%%
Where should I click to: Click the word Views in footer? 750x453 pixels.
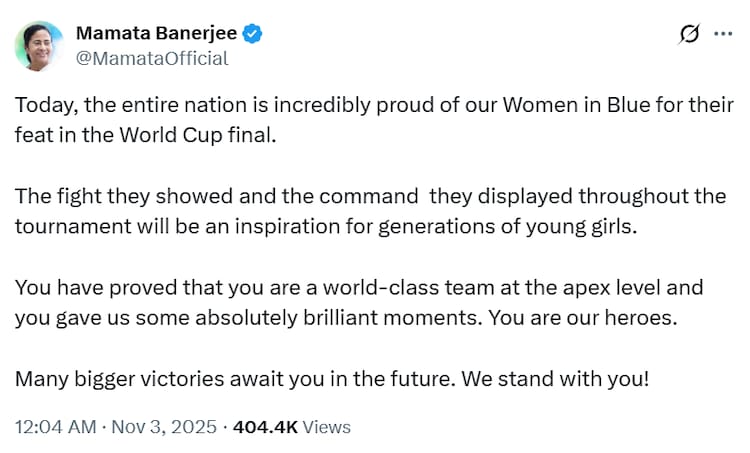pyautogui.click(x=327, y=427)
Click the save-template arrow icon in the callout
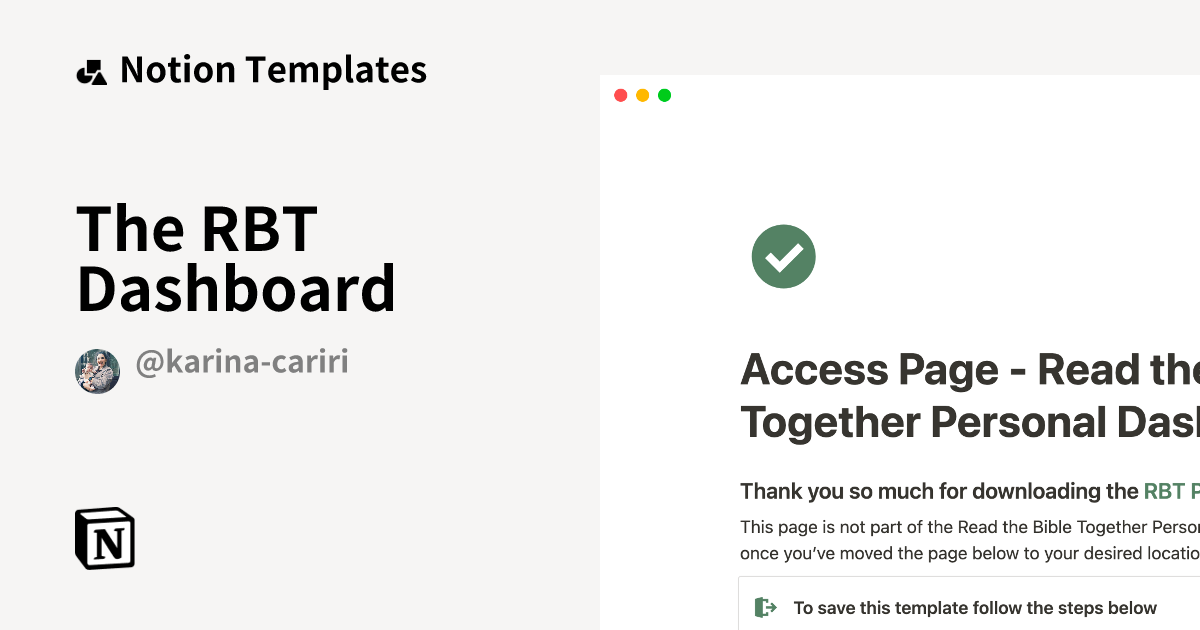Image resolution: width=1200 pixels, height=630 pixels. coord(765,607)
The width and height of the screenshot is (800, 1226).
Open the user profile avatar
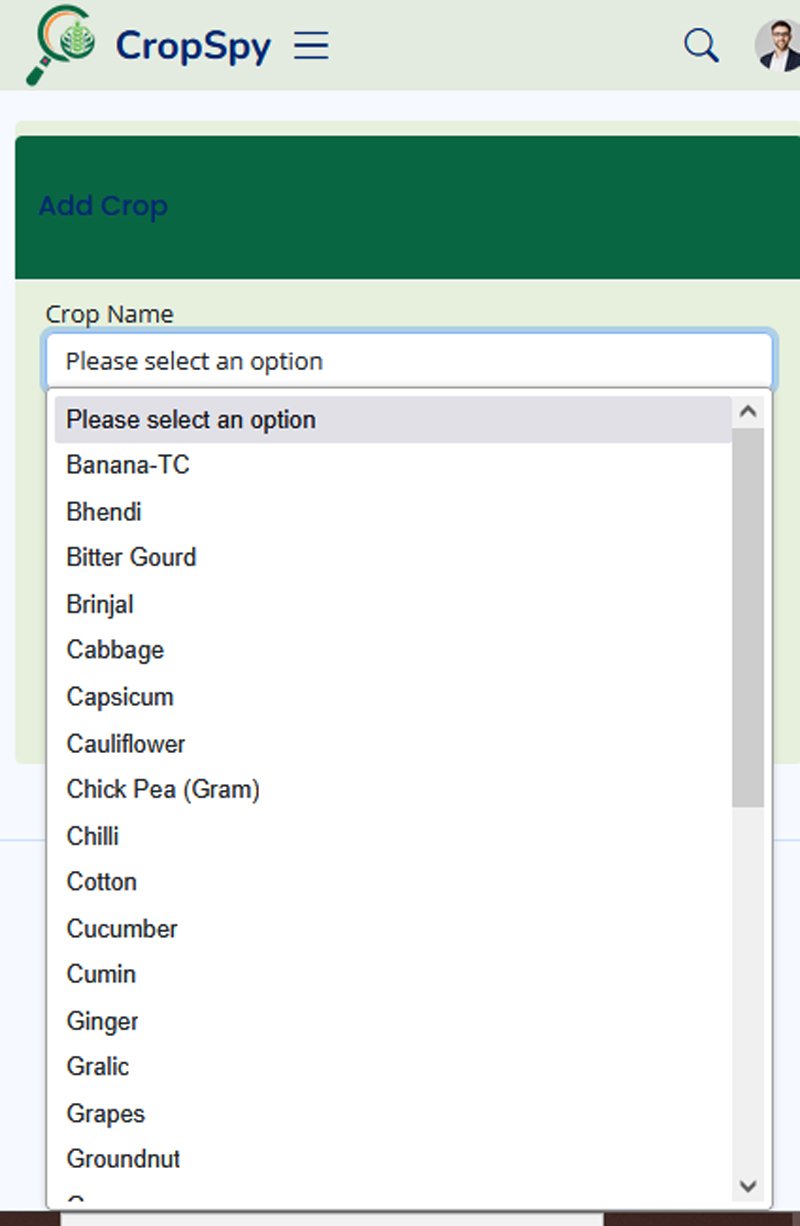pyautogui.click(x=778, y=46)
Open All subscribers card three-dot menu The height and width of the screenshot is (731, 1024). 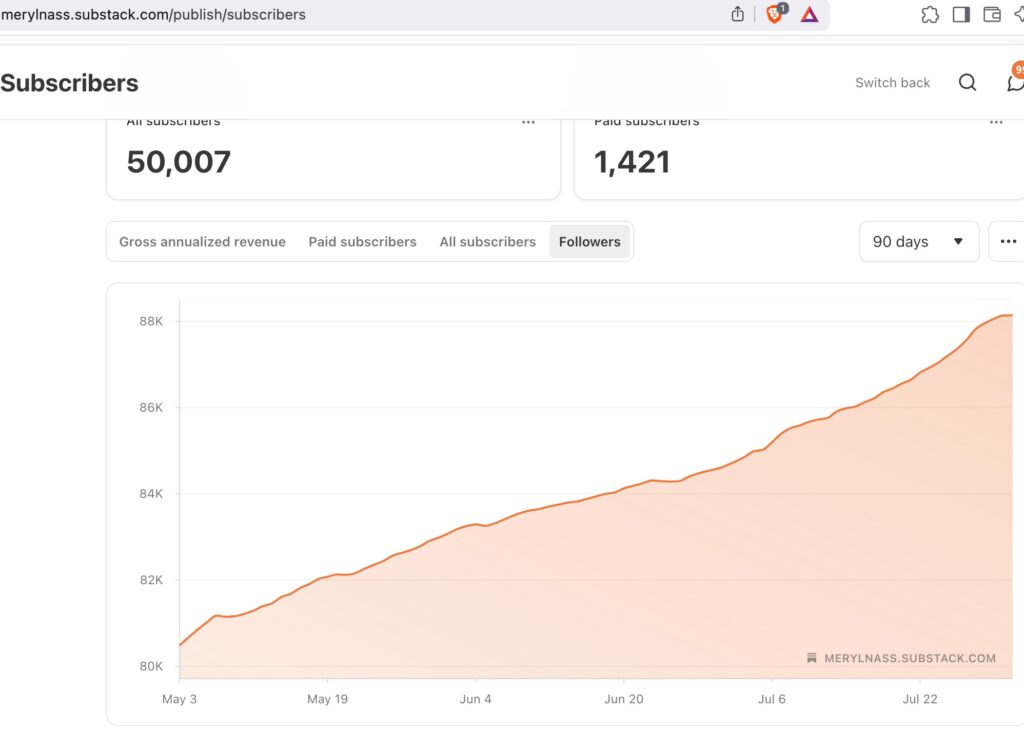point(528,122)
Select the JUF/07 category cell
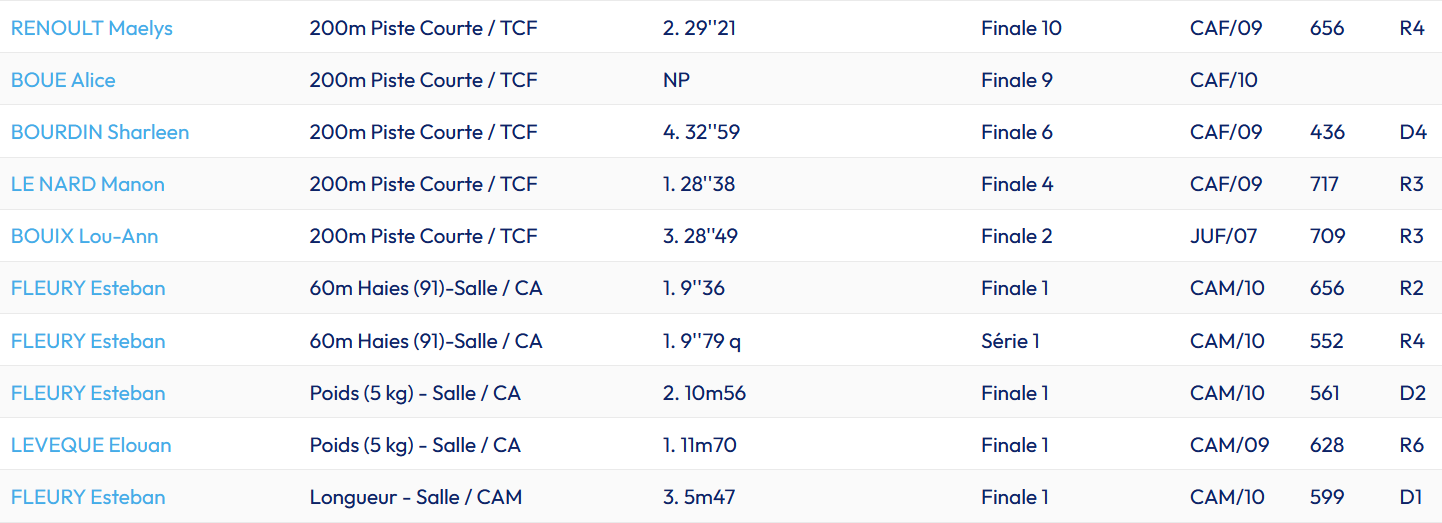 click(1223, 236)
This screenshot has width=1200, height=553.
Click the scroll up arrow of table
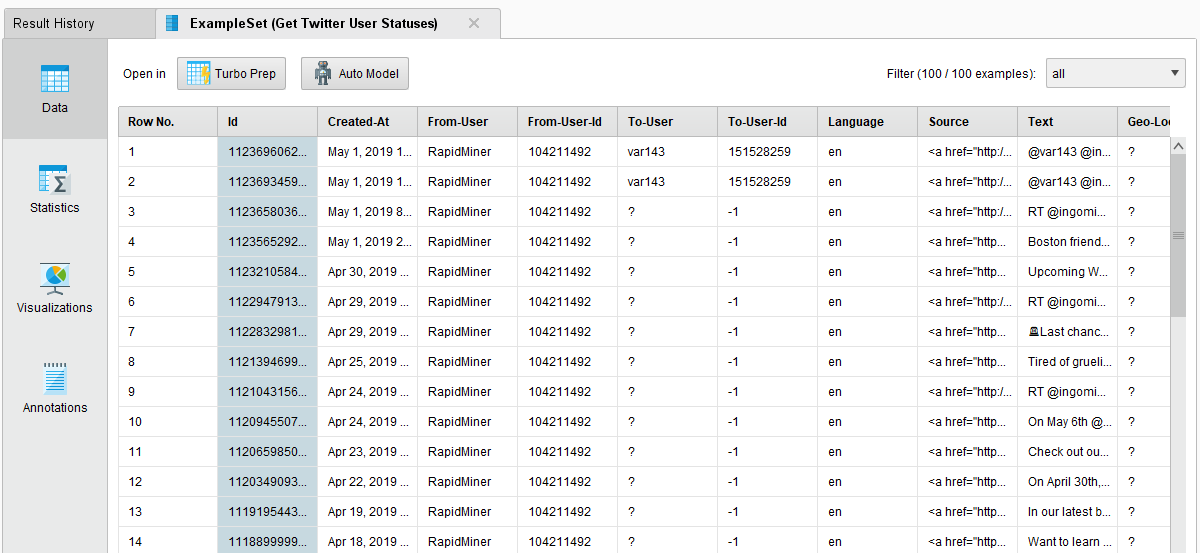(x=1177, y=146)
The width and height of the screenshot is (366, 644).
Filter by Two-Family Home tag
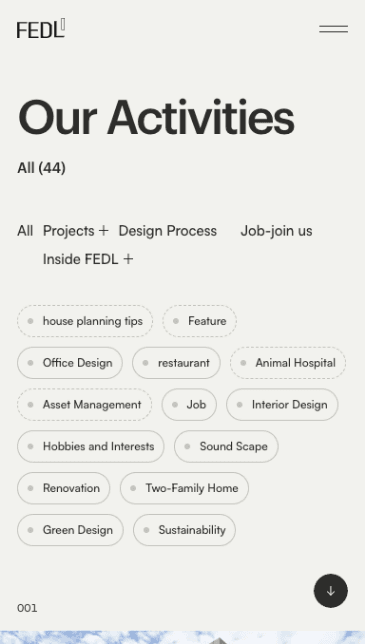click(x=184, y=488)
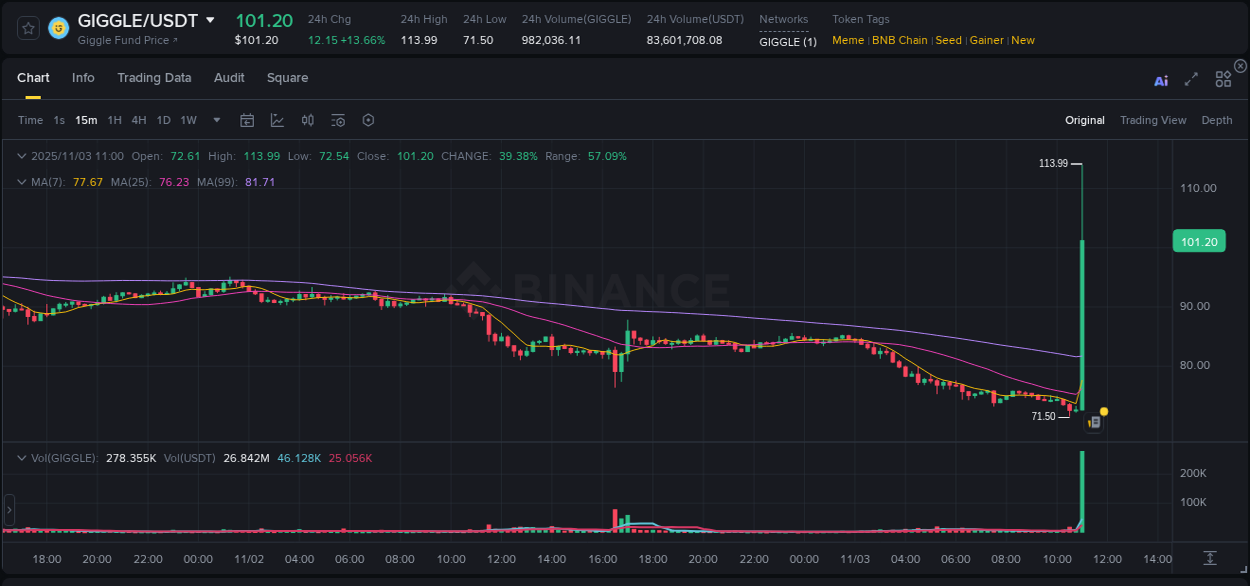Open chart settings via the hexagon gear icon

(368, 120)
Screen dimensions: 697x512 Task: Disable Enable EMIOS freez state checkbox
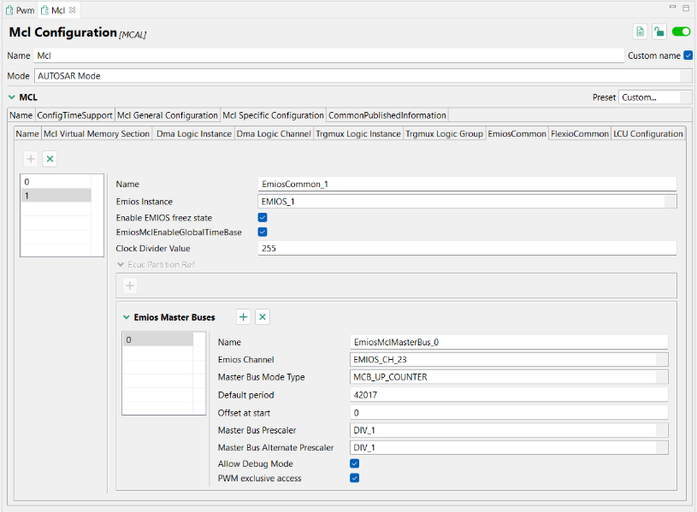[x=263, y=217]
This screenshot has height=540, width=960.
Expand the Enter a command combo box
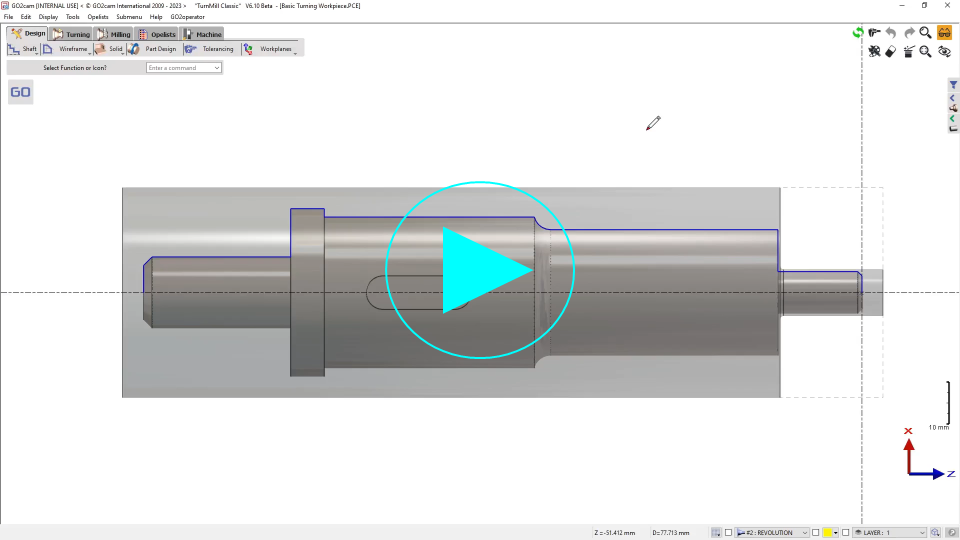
%%
Problem to work on :: In the listing, how many lines have the word "This"? Write only that number.

Response area :: 2